Bloody Mary Gazpacho

I have been receiving the most beautiful heirloom tomatoes in my CSA this late summer: red, green, yellow, orange, and some so deep they’re almost purple. Last weekend I literally thrived off of tomato basil sandwiches. So ridiculously simple and sooo delicious. I have to savor it while it lasts!

I never had gazpacho until recently. (Cold soup? That’s an oxymoron!) But I have to say, with the right tomatoes, and other seasonal freshness, I could definitely become a fan. But even when enjoying some fresh gazpacho, I knew it could be improved–with vodka! I used Sloop Betty, a wheat vodka distilled right here in Maryland. Once Betty was added, it was my kind of gazpacho.

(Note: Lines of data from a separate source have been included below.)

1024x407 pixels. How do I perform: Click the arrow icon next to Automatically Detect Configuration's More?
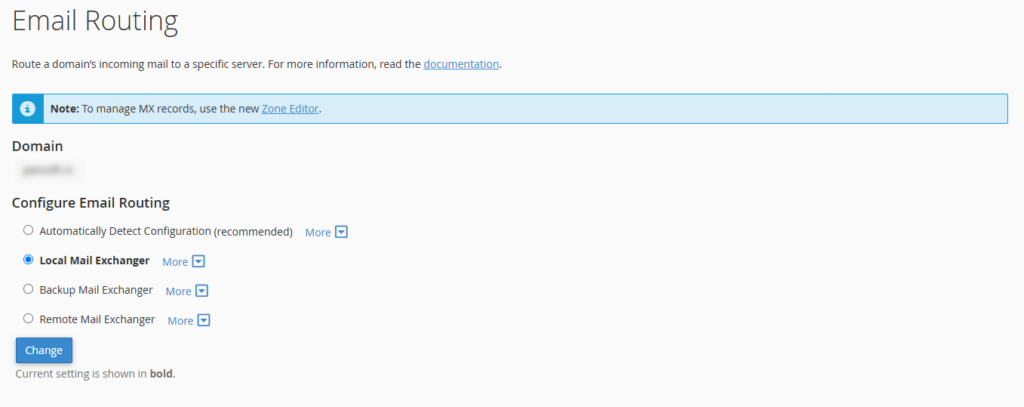[x=341, y=232]
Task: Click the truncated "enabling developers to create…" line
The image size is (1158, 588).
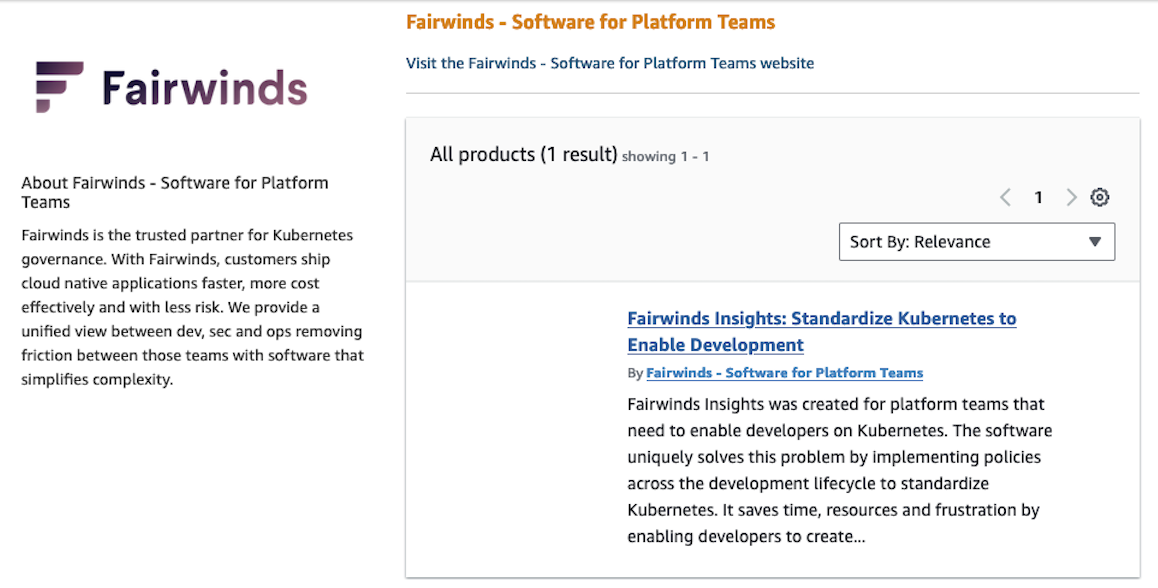Action: pyautogui.click(x=745, y=536)
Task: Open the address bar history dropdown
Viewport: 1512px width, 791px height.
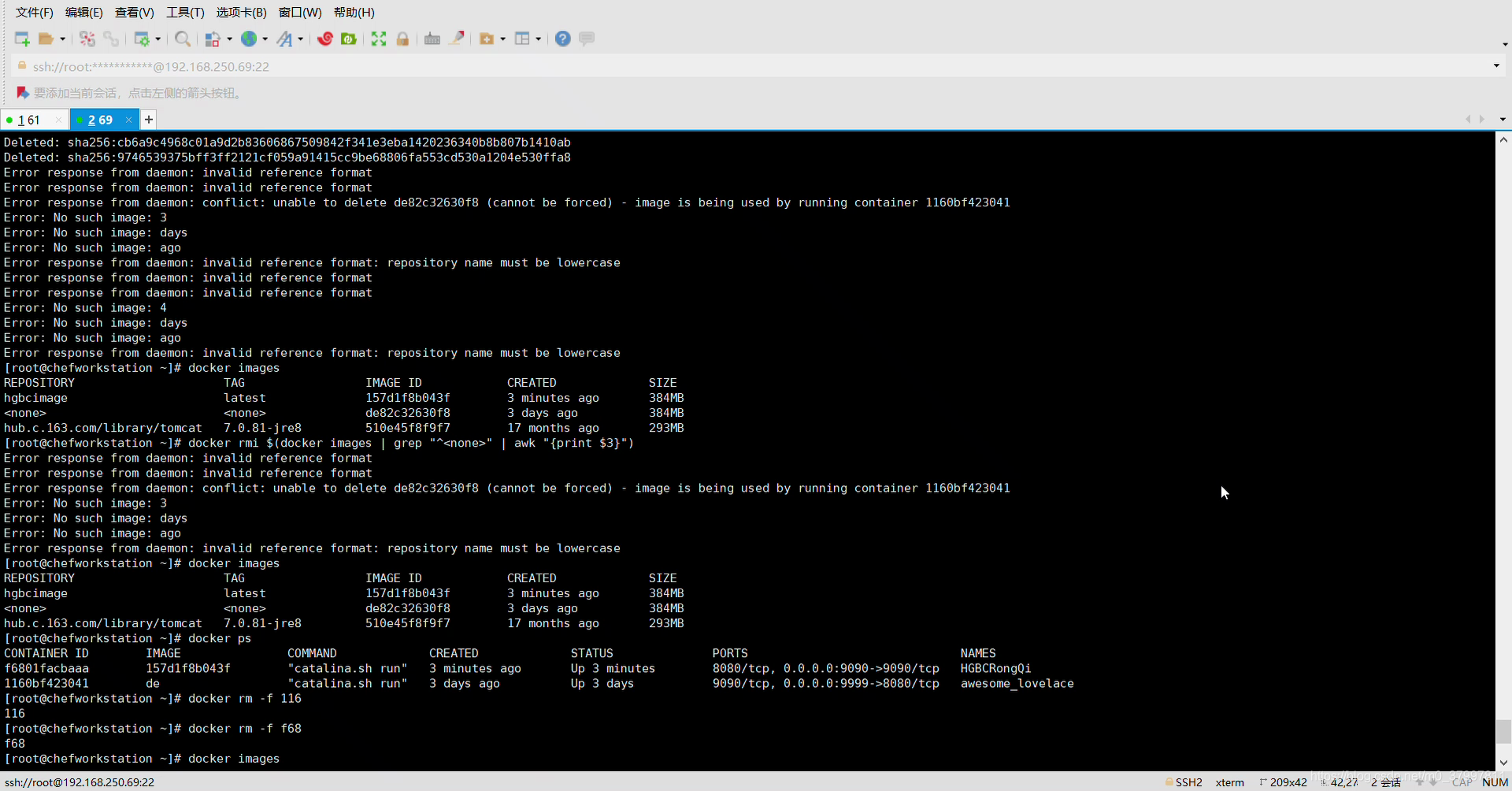Action: (1496, 66)
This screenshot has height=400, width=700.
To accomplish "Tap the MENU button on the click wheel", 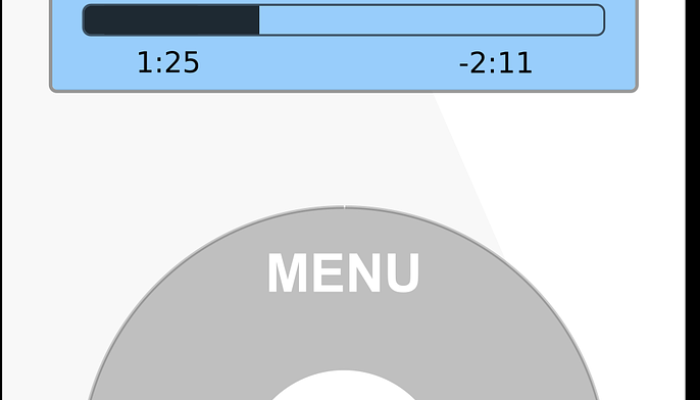I will coord(343,272).
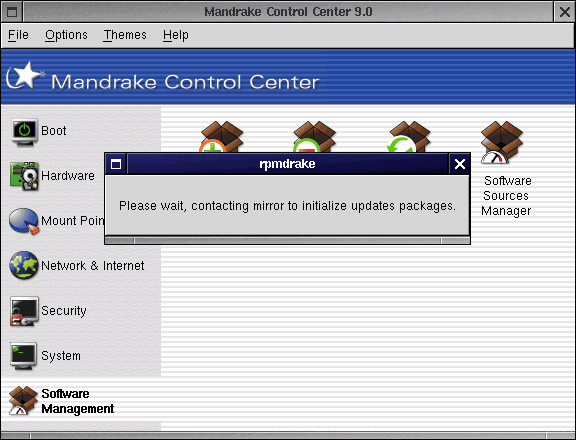
Task: Open the Help menu
Action: click(x=176, y=35)
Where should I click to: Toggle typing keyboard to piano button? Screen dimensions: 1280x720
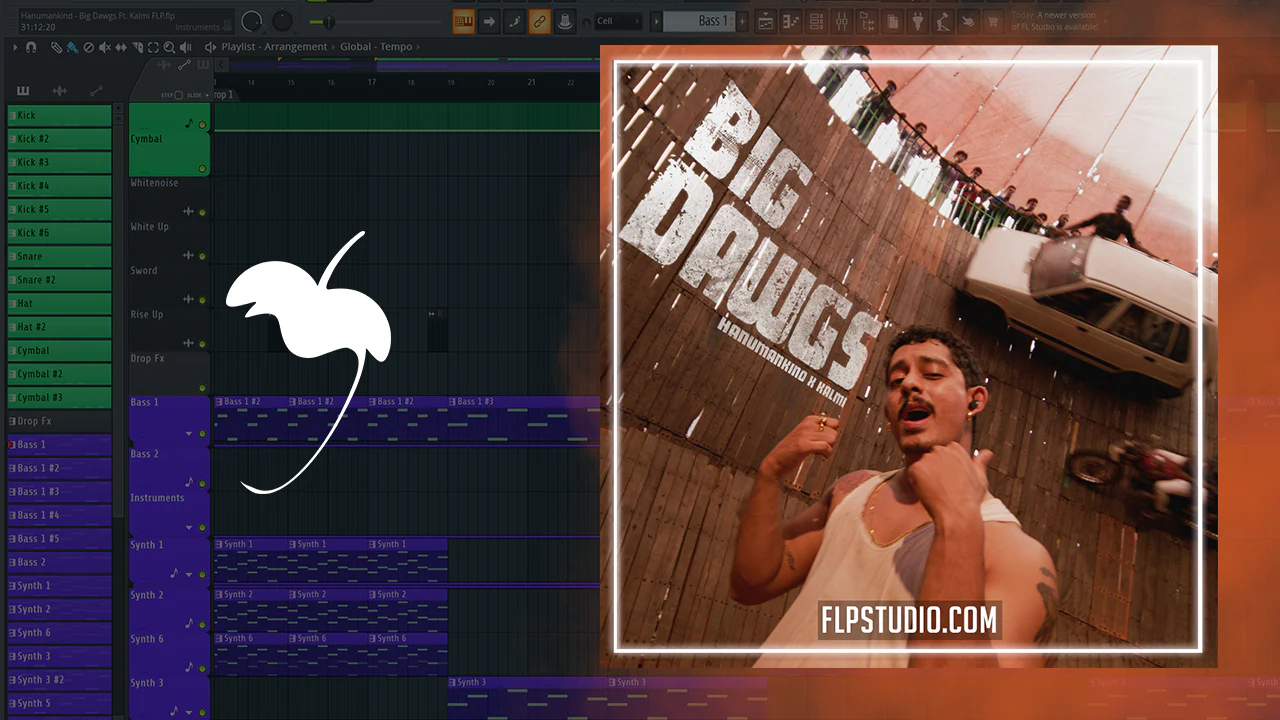click(x=463, y=21)
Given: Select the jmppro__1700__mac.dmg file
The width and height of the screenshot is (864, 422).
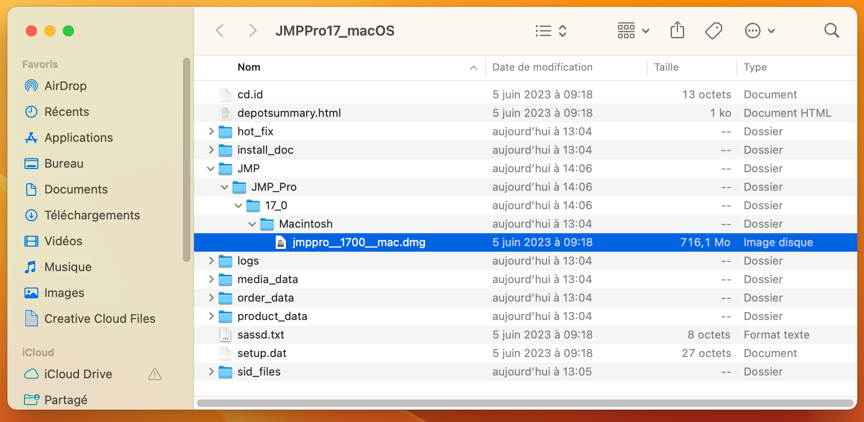Looking at the screenshot, I should [358, 242].
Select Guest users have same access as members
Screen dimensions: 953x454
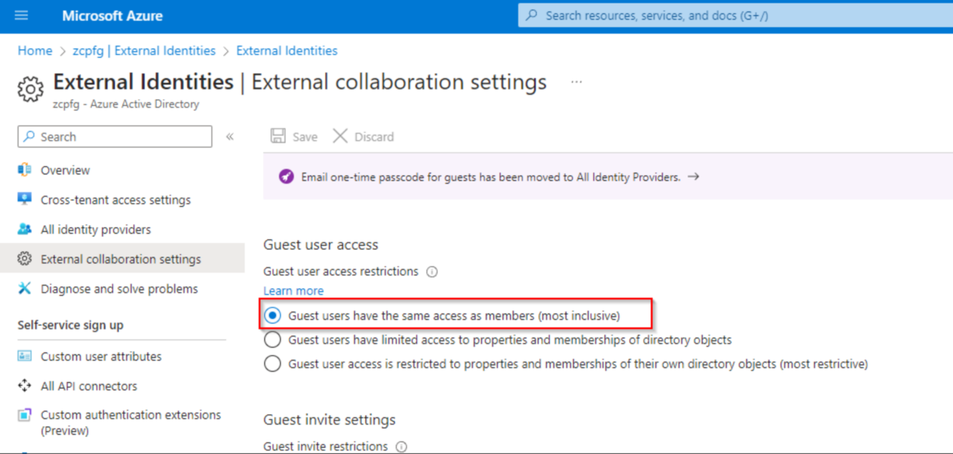pyautogui.click(x=273, y=316)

Gazpacho is also a highly flexible dish according to your own personal tastes. Some people want it chunky, some want it smooth, some want it spicy, others are weird. The amount of tomatoes you use may depend on how fresh and juicy they are, so be adaptable. Some people want a  little vodka, others want a lot. But definitely use vodka, because-seriously. Why wouldn’t you?

Bloody Mary Gazpacho

1.5 pounds tomatoes

1 cucumber, seeded

1 green or red sweet pepper

1 spicy pepper (I used serrano)

1 small onion

2-3 cloves of garlic

3 tablespoons vinegar (I used red wine)

1 teaspoon celery salt

2 tablespoons worcestershire sauce

fresh ground pepper

vodka, to taste

Cut vegetables into smaller chunks, toss everything into a bowl and take your handy immersion blender and go at it. Alternately, you can use a food processor or regular blender and blend in two batches. Cover and refrigerate overnight for the best results so that the flavors have time to meld together. Add vodka to taste when ready to serve.